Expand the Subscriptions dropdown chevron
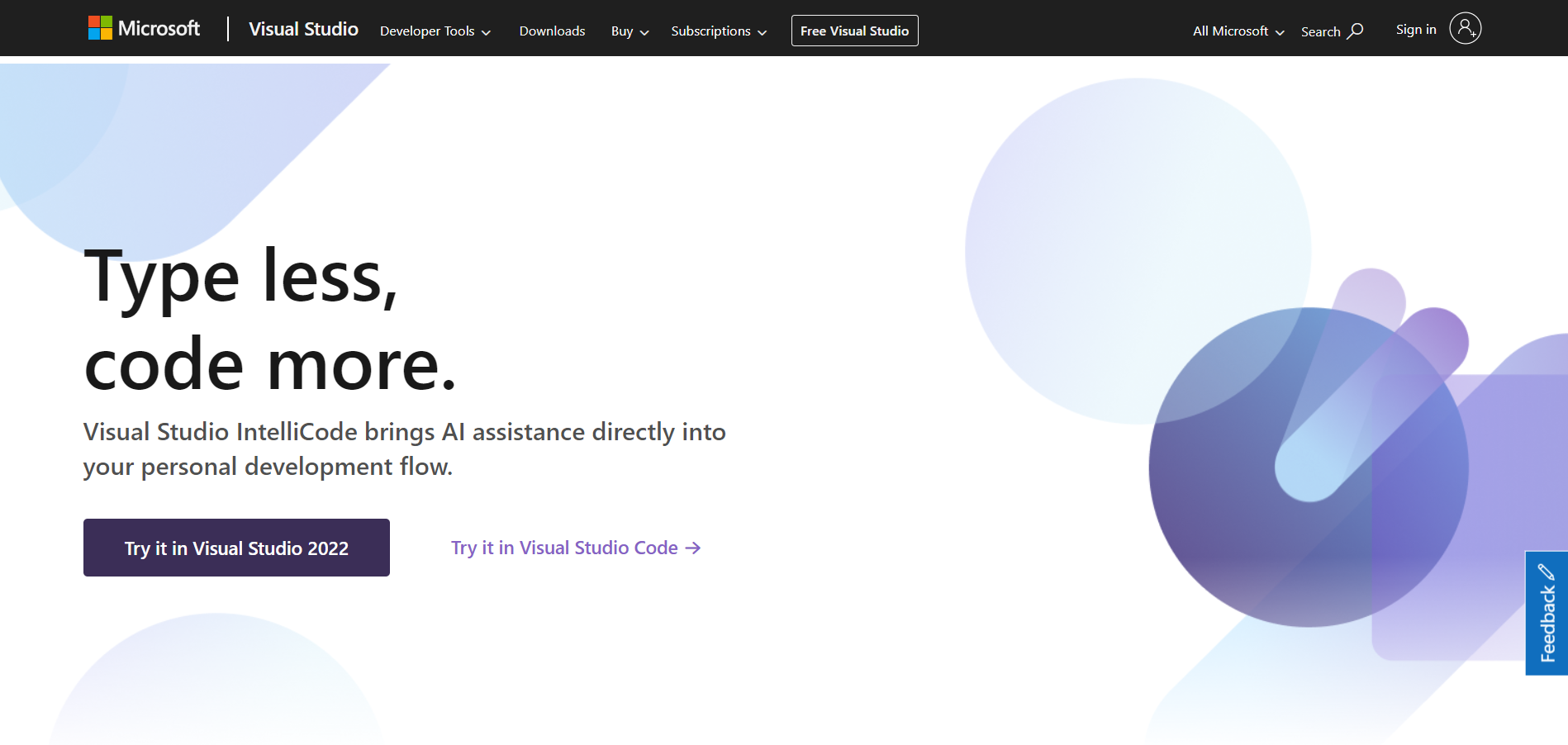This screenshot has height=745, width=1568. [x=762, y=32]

************

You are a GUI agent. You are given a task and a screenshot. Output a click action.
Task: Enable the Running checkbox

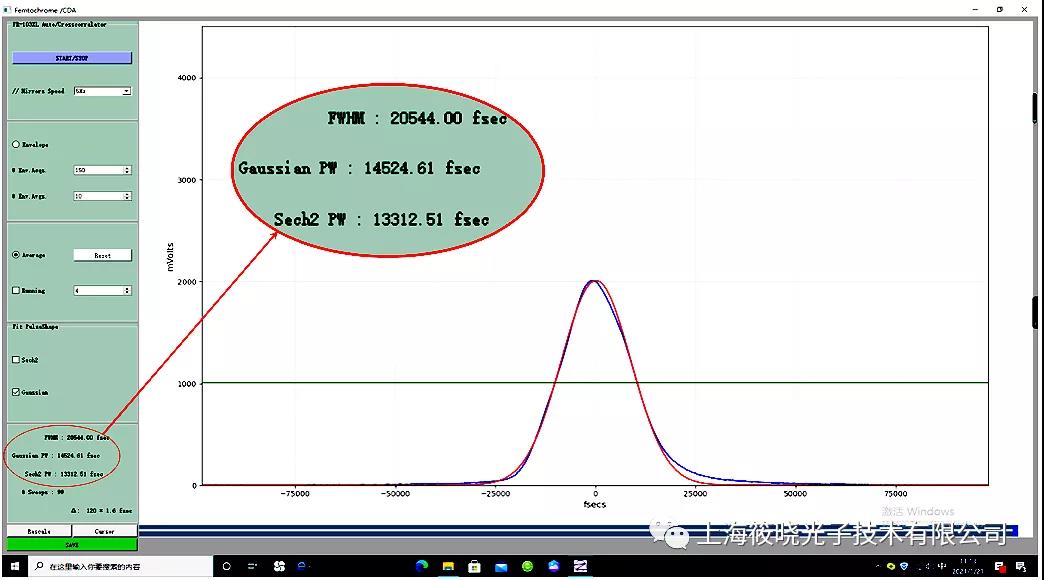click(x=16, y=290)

************

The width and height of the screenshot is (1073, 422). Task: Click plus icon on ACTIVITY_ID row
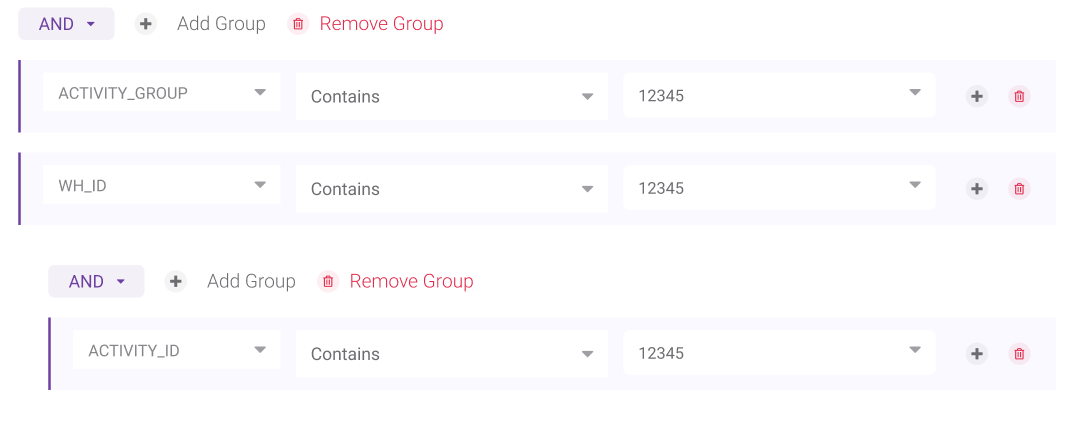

************

### Stated problem
Update the lines from the one containing "You are a GUI" through the one containing "click(x=16, y=290)", swapping "Running" for "Paused" and changing nothing else. Give only those lines and leave the pictures out.

### In response
You are a GUI agent. You are given a task and a screenshot. Output a click action.
Task: Enable the Paused checkbox

click(x=16, y=290)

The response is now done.